Brief: The answer is one number. Say how many lines in the entries below include the word "symbol".
══ Given information
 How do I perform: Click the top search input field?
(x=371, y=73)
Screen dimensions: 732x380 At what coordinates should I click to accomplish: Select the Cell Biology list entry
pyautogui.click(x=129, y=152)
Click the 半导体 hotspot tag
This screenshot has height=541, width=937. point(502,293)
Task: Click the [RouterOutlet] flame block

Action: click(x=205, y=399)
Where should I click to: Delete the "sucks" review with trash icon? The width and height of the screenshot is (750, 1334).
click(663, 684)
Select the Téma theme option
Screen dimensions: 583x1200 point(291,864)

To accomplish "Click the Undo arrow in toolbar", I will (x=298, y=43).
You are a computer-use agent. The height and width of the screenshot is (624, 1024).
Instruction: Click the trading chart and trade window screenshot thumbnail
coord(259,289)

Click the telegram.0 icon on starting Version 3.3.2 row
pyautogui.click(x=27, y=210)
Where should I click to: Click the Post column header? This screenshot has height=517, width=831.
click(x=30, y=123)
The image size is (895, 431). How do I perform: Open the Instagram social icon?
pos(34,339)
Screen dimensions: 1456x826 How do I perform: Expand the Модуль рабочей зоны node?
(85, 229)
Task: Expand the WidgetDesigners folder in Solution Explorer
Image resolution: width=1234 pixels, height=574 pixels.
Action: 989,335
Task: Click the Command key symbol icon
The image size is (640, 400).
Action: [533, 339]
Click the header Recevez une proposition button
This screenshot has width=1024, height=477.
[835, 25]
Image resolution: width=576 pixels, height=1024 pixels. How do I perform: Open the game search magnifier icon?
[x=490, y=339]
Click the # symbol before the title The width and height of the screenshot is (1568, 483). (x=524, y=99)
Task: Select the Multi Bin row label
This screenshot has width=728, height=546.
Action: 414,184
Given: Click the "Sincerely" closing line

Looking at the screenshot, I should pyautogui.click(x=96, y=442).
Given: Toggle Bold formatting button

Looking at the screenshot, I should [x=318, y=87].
════
Result below: 2